● Work item: From the entries provided below, copy each line that contains the word "axis".

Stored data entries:
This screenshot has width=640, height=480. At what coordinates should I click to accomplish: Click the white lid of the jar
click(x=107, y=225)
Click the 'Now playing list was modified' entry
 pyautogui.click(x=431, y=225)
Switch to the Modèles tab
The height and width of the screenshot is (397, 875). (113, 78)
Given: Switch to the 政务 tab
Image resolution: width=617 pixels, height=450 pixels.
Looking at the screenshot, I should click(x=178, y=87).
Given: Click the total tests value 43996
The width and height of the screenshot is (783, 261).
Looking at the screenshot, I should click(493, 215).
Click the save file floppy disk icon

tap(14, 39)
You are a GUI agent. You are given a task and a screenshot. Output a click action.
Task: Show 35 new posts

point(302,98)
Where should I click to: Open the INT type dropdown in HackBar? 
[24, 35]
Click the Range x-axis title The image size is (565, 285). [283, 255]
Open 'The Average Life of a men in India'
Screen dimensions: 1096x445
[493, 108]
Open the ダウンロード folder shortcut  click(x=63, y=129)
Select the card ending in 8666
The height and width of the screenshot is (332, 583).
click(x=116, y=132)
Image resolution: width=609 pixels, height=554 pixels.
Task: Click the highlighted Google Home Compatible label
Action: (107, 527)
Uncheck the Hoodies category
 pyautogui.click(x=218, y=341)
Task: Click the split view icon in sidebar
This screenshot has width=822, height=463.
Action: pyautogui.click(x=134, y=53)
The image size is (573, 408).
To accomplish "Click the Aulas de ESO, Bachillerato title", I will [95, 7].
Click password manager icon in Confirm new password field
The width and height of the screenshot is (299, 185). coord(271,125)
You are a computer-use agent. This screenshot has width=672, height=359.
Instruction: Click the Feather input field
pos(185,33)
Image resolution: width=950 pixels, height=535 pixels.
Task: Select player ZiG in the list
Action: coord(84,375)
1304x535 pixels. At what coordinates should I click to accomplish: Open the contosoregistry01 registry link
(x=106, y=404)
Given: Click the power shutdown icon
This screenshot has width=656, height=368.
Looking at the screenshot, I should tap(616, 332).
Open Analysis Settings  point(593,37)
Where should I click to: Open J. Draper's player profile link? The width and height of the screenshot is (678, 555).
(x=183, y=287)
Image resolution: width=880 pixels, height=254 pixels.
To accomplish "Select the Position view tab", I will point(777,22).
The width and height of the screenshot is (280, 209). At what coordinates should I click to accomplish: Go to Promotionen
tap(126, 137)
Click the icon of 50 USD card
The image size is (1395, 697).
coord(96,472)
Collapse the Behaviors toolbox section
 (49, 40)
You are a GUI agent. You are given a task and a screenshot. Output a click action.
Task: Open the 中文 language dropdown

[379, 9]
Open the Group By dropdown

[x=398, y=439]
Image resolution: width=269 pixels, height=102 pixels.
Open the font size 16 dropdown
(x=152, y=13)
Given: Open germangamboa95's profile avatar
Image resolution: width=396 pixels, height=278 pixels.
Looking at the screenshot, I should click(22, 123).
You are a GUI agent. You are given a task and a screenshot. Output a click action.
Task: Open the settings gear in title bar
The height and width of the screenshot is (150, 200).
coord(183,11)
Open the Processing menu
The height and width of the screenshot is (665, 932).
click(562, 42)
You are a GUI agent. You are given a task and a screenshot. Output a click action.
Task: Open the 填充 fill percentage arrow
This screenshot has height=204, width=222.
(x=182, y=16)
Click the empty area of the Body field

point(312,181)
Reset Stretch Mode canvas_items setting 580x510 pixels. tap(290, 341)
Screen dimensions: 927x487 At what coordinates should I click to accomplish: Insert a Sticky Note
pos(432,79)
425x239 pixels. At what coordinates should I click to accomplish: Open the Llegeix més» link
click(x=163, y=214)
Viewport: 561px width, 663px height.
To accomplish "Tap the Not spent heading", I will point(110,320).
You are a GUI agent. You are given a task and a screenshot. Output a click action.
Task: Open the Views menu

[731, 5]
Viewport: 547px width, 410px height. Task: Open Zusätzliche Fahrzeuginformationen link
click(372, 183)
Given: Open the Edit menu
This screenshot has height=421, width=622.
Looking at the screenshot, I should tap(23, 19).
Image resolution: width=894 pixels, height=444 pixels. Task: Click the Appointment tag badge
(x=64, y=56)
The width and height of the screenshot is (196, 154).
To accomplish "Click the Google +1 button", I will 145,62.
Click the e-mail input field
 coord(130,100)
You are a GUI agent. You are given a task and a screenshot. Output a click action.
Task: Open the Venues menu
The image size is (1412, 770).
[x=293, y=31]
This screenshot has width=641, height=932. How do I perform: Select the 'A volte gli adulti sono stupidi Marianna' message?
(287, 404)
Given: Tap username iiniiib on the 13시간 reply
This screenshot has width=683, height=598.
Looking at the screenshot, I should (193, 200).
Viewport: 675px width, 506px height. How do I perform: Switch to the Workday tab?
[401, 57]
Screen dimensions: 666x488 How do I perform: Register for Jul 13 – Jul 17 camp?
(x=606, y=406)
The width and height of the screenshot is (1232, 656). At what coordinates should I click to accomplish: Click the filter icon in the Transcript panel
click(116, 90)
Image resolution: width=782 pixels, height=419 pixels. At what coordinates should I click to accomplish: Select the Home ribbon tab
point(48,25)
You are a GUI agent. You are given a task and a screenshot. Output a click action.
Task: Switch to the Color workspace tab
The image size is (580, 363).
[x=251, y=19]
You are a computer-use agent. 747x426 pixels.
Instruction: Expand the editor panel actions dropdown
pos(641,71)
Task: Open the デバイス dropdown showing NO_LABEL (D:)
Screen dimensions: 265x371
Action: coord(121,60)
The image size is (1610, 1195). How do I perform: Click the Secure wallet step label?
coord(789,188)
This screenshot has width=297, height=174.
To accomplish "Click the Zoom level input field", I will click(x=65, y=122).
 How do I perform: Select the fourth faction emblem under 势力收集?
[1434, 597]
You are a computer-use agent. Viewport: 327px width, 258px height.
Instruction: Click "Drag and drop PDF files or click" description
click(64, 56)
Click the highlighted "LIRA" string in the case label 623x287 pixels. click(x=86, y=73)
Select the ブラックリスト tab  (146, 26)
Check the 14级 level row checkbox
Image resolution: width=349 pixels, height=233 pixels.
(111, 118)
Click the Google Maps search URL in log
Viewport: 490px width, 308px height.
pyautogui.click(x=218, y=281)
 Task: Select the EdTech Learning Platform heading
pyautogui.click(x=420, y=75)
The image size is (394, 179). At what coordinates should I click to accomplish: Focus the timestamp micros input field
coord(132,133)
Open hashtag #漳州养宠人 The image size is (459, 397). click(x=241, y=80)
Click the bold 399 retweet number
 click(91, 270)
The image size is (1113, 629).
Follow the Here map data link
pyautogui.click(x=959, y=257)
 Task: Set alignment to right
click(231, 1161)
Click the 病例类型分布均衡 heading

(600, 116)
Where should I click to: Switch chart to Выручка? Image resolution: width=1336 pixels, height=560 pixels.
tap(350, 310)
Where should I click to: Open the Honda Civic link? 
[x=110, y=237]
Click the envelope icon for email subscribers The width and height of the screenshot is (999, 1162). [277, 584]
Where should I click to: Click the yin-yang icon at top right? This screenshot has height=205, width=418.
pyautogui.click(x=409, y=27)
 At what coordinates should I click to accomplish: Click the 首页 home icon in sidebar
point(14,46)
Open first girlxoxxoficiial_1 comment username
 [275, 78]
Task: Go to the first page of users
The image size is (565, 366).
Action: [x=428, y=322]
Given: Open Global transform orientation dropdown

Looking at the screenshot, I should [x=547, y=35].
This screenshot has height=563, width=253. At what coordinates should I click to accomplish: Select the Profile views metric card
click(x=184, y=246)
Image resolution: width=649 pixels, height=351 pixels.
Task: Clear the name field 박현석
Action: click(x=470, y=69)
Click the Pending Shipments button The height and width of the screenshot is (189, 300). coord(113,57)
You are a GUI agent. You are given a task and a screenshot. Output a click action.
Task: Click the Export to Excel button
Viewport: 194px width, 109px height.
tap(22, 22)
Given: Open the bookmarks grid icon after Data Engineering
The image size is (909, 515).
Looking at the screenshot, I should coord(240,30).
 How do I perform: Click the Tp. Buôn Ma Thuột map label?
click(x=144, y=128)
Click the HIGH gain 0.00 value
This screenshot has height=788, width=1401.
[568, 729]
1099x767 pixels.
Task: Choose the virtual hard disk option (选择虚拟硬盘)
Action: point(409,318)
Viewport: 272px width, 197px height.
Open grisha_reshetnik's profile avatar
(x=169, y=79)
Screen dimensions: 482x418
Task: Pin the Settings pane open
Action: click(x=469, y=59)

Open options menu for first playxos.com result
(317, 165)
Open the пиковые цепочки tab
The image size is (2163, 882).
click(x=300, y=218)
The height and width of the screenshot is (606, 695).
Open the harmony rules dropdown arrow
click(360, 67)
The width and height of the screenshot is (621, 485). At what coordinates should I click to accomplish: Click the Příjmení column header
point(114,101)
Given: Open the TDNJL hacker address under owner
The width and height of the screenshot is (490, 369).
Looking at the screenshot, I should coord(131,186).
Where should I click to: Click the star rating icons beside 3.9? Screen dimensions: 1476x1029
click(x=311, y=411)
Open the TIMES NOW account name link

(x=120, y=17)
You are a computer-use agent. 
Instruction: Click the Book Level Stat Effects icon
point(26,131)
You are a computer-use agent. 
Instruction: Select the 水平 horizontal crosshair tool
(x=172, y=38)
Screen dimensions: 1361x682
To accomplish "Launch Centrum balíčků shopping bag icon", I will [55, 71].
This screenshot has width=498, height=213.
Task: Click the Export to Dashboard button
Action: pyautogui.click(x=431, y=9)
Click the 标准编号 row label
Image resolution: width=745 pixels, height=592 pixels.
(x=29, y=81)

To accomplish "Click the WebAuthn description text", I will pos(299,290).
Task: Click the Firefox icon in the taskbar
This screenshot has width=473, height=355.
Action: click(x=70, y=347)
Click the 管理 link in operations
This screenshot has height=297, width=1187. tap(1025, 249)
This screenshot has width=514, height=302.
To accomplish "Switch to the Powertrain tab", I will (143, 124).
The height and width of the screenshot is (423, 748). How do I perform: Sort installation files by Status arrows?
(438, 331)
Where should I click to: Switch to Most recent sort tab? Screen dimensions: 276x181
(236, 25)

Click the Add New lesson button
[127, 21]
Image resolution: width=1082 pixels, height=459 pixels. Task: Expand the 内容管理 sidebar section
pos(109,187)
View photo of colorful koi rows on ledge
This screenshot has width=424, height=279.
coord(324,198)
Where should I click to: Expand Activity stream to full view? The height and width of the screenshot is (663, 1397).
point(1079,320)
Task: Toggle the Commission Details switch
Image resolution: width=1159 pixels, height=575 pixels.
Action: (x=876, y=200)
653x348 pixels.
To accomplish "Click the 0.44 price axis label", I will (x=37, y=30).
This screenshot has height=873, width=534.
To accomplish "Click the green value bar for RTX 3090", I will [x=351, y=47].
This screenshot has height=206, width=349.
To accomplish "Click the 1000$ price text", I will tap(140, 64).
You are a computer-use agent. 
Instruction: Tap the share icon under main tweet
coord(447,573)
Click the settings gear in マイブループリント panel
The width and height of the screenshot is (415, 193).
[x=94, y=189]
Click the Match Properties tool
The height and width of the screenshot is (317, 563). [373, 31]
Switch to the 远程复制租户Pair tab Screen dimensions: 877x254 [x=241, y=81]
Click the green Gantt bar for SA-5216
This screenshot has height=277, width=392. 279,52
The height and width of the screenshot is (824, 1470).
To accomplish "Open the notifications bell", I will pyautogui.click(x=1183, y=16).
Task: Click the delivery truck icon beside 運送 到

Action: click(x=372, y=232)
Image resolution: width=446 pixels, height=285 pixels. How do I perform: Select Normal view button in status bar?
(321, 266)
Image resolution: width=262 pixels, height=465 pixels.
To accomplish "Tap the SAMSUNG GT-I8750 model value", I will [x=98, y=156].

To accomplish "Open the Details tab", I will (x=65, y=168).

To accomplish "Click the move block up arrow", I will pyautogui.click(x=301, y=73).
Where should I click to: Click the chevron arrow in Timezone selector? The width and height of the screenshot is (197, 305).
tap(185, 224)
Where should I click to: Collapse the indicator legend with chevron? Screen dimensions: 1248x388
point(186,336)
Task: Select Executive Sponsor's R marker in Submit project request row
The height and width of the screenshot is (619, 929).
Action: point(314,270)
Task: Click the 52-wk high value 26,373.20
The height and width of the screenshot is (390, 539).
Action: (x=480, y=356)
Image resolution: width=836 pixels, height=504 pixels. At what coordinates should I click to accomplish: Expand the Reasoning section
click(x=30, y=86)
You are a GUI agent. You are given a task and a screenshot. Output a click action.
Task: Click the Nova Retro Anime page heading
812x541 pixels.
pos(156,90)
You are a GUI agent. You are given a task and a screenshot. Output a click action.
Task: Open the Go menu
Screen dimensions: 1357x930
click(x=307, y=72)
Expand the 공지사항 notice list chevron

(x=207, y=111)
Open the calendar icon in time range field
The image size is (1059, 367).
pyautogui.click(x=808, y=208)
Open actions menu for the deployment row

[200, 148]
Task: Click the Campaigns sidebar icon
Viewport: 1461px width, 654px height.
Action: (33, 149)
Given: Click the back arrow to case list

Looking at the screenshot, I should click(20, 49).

● Solution:
Click the Range x-axis title The image size is (565, 285). [283, 255]
To accomplish "Click the 0.44 price axis label", I will (x=37, y=30).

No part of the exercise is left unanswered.